▶ What you should do
Copy the records exactly. Include every line.

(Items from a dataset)

···

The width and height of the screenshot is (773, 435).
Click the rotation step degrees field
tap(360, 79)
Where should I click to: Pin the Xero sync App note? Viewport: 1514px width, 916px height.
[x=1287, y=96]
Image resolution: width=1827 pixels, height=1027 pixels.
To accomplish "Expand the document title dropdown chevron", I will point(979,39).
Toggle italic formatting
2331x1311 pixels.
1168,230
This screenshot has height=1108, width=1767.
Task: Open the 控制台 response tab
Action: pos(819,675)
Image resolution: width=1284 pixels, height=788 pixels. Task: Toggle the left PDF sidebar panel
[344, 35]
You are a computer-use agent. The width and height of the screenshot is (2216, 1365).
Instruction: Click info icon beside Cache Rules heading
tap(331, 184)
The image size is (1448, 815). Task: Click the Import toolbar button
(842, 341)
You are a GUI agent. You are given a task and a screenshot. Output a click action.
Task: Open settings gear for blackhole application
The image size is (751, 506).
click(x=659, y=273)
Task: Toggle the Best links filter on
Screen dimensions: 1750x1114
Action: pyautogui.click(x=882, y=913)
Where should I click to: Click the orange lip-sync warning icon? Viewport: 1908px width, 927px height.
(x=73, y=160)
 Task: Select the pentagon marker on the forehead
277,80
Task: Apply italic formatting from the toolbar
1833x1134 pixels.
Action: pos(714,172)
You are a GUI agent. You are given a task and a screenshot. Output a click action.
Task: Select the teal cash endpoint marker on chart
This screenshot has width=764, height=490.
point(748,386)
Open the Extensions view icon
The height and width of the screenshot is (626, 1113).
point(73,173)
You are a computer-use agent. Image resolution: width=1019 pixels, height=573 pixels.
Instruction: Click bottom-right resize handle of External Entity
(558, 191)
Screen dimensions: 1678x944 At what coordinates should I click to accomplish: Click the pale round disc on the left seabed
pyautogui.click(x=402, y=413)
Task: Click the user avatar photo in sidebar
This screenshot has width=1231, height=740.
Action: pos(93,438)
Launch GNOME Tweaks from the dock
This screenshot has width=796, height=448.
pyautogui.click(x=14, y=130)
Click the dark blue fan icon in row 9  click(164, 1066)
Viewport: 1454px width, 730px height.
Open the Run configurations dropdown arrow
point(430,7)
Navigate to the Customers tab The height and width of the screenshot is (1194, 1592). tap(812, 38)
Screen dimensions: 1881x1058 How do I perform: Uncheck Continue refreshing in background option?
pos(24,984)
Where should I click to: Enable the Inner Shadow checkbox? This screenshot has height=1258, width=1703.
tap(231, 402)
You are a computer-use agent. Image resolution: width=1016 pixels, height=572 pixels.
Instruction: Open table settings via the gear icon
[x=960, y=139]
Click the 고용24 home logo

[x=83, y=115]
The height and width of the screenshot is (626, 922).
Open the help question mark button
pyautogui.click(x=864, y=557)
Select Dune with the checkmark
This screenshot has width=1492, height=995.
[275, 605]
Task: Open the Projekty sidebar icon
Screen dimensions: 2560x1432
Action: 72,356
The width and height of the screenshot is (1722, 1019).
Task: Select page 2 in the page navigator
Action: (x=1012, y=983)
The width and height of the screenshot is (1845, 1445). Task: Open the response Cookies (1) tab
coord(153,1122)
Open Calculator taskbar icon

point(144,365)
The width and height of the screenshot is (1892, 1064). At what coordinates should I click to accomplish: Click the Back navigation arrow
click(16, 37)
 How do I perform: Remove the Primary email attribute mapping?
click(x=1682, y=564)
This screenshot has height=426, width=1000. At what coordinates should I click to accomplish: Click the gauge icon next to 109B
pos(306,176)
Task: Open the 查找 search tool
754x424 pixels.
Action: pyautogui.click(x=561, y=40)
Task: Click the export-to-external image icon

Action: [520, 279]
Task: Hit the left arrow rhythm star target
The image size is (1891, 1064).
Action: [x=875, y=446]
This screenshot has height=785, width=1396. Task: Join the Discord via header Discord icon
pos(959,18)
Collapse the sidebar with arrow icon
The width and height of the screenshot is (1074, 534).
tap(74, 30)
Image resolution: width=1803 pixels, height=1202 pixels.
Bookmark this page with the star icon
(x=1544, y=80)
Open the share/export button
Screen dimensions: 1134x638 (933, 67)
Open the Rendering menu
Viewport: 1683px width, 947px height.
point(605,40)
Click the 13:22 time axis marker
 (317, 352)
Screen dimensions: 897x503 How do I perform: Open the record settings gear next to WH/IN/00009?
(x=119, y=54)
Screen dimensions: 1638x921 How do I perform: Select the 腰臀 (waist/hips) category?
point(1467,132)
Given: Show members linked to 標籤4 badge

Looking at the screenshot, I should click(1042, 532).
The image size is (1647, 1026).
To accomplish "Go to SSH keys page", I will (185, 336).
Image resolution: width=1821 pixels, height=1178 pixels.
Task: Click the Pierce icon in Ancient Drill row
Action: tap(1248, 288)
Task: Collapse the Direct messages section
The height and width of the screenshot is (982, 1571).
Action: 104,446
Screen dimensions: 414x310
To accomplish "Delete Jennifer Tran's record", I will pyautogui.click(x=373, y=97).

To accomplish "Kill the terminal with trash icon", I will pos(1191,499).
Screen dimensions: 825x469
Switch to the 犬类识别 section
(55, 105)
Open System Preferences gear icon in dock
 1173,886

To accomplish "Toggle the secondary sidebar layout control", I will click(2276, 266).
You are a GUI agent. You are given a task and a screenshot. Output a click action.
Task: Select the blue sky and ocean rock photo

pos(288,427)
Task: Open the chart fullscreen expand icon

···

▶ Completed task
The width and height of the screenshot is (773, 435).
Click the rotation step degrees field
tap(360, 79)
Where should I click to: Pin the Xero sync App note? Viewport: 1514px width, 916px height.
[x=1287, y=96]
Image resolution: width=1827 pixels, height=1027 pixels.
To accomplish "Expand the document title dropdown chevron", I will point(979,39).
Toggle italic formatting
2331x1311 pixels.
1168,230
This screenshot has height=1108, width=1767.
Task: Open the 控制台 response tab
Action: pos(819,675)
Image resolution: width=1284 pixels, height=788 pixels. Task: Toggle the left PDF sidebar panel
[344, 35]
You are a computer-use agent. The width and height of the screenshot is (2216, 1365).
Instruction: Click info icon beside Cache Rules heading
tap(331, 184)
The image size is (1448, 815). Task: Click the Import toolbar button
(842, 341)
You are a GUI agent. You are given a task and a screenshot. Output a click action.
Task: Open settings gear for blackhole application
The image size is (751, 506).
click(x=659, y=273)
Task: Toggle the Best links filter on
Screen dimensions: 1750x1114
Action: pyautogui.click(x=882, y=913)
Where should I click to: Click the orange lip-sync warning icon? Viewport: 1908px width, 927px height.
(x=73, y=160)
 Task: Select the pentagon marker on the forehead
277,80
Task: Apply italic formatting from the toolbar
1833x1134 pixels.
Action: pos(714,172)
You are a GUI agent. You are given a task and a screenshot. Output a click action.
Task: Select the teal cash endpoint marker on chart
This screenshot has width=764, height=490.
point(748,386)
Open the Extensions view icon
The height and width of the screenshot is (626, 1113).
point(73,173)
You are a computer-use agent. Image resolution: width=1019 pixels, height=573 pixels.
Instruction: Click bottom-right resize handle of External Entity
(558, 191)
Screen dimensions: 1678x944 At what coordinates should I click to accomplish: Click the pale round disc on the left seabed
pyautogui.click(x=402, y=413)
Task: Click the user avatar photo in sidebar
This screenshot has width=1231, height=740.
Action: pos(93,438)
Launch GNOME Tweaks from the dock
This screenshot has width=796, height=448.
pyautogui.click(x=14, y=130)
Click the dark blue fan icon in row 9  click(164, 1066)
Viewport: 1454px width, 730px height.
Open the Run configurations dropdown arrow
point(430,7)
Navigate to the Customers tab The height and width of the screenshot is (1194, 1592). tap(812, 38)
Screen dimensions: 1881x1058 How do I perform: Uncheck Continue refreshing in background option?
pos(24,984)
Where should I click to: Enable the Inner Shadow checkbox? This screenshot has height=1258, width=1703.
tap(231, 402)
You are a computer-use agent. Image resolution: width=1016 pixels, height=572 pixels.
Instruction: Open table settings via the gear icon
[x=960, y=139]
Click the 고용24 home logo

[x=83, y=115]
The height and width of the screenshot is (626, 922).
Open the help question mark button
pyautogui.click(x=864, y=557)
Select Dune with the checkmark
This screenshot has width=1492, height=995.
[275, 605]
Task: Open the Projekty sidebar icon
Screen dimensions: 2560x1432
Action: 72,356
The width and height of the screenshot is (1722, 1019).
Task: Select page 2 in the page navigator
Action: (x=1012, y=983)
The width and height of the screenshot is (1845, 1445). Task: Open the response Cookies (1) tab
coord(153,1122)
Open Calculator taskbar icon

point(144,365)
The width and height of the screenshot is (1892, 1064). At what coordinates should I click to accomplish: Click the Back navigation arrow
click(16, 37)
 How do I perform: Remove the Primary email attribute mapping?
click(x=1682, y=564)
This screenshot has height=426, width=1000. At what coordinates should I click to accomplish: Click the gauge icon next to 109B
pos(306,176)
Task: Open the 查找 search tool
754x424 pixels.
Action: pyautogui.click(x=561, y=40)
Task: Click the export-to-external image icon

Action: [520, 279]
Task: Hit the left arrow rhythm star target
The image size is (1891, 1064).
Action: [x=875, y=446]
This screenshot has height=785, width=1396. Task: Join the Discord via header Discord icon
pos(959,18)
Collapse the sidebar with arrow icon
The width and height of the screenshot is (1074, 534).
tap(74, 30)
Image resolution: width=1803 pixels, height=1202 pixels.
Bookmark this page with the star icon
(x=1544, y=80)
Open the share/export button
Screen dimensions: 1134x638 (933, 67)
Open the Rendering menu
Viewport: 1683px width, 947px height.
point(605,40)
Click the 13:22 time axis marker
 (317, 352)
Screen dimensions: 897x503 How do I perform: Open the record settings gear next to WH/IN/00009?
(x=119, y=54)
Screen dimensions: 1638x921 How do I perform: Select the 腰臀 (waist/hips) category?
point(1467,132)
Given: Show members linked to 標籤4 badge

Looking at the screenshot, I should click(1042, 532).
The image size is (1647, 1026).
To accomplish "Go to SSH keys page", I will (185, 336).
Image resolution: width=1821 pixels, height=1178 pixels.
Task: Click the Pierce icon in Ancient Drill row
Action: tap(1248, 288)
Task: Collapse the Direct messages section
The height and width of the screenshot is (982, 1571).
Action: 104,446
Screen dimensions: 414x310
To accomplish "Delete Jennifer Tran's record", I will pyautogui.click(x=373, y=97).

To accomplish "Kill the terminal with trash icon", I will pos(1191,499).
Screen dimensions: 825x469
Switch to the 犬类识别 section
(55, 105)
Open System Preferences gear icon in dock
 1173,886

To accomplish "Toggle the secondary sidebar layout control", I will click(2276, 266).
You are a GUI agent. You are given a task and a screenshot. Output a click action.
Task: Select the blue sky and ocean rock photo

pos(288,427)
Task: Open the chart fullscreen expand icon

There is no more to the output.